Татьяна подумала, что счастье Ане Энгельгард выпало довольно сомнительное. Все от той же Доры Ларс Яворская узнала, что после рождения дочери Гумилев отправил жену с ребенком к матери в Бежецк, и там молодая женщина изнывала от тоски, присматривая не только за собственной дочерью, но и за Левушкой — сыном Гумилева и Ахматовой. А потом потребовала, чтобы ее вернули в Петроград.
— И чего ей в Бежецке не хватало? — вздыхал Гумилев. И не без гордости добавил: — Дети просто замечательные. Левушка такой развитый! А Лена очень похожа на меня. Такая же разноглазая.
Татьяна в душе пожалела дочь Гумилева, но вслух ничего не сказала, сжав ладонями алюминиевую чашку с морковным чаем и не отрывая рассеянного взгляда от расписанного амурами и богинями потолка «банного кабинета», однако продолжая внимательно слушать обстоятельные рассуждения мэтра.

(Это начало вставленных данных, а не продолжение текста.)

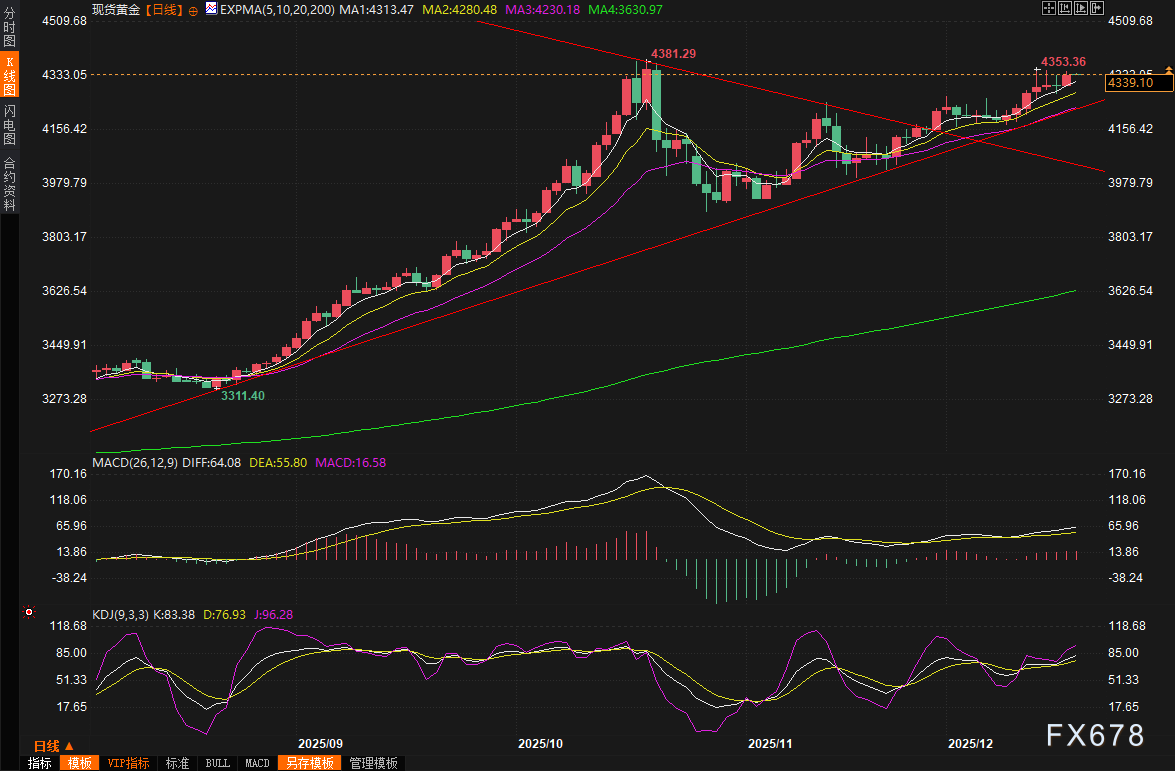Click the export arrow icon at top right
The height and width of the screenshot is (771, 1175).
click(1096, 8)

— Я полагаю, что сделал правильно, отдав Лену в детский дом, — закуривая, проговорил Гумилев.
Таня не поверила своим ушам, и у нее, едва не угодившей некогда в детский дом, с непроизвольным укором вырвалось:
— Вы отдали собственную дочь в приют?
Гумилев задул спичку и с недоумением взглянул на нее.

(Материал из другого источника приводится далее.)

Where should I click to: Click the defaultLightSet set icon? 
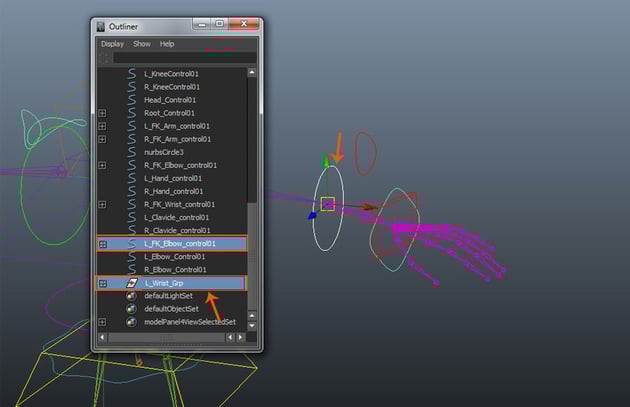(131, 296)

— Отчего вас это удивляет? — холодно осведомился он. — Детским домом заведует жена Миши Лозинского [23] Михаил Леонидович Лозинский — поэтакмеист, русский переводчик, один из создателей школы советского перевода.
, одна из самых порядочных женщин, которых я знаю. Эдакая, знаете, — сделал он красноречивый жест рукой, — возвышенно настроенная интеллигентка-энтузиастка, всей душой преданная своему делу. Так почему бы не доверить ей воспитание Лены?
— Но вы же отец! — выдохнула Яворская. — Как вы можете?
— Лозинская так же, как и вы, стала причитать, что это невозможно, что дети в детдоме — брошенные беспризорники, сироты. А я ей возразил, что это ничего не значит, Лена такой же ребенок, как остальные, и что это все глубокие буржуазные предрассудки. Смешно не пользоваться немногими удобствами, предоставленными нам новой властью. Если рассуждать как вы, тогда и хлеб, и сахар от большевиков по карточкам брать нельзя.
— Это не вы говорите, — чужими губами прошептала Татьяна. — Это говорит жестокий и злой ницшеанец. Ведь я знаю, вы, Николай Степанович, добры.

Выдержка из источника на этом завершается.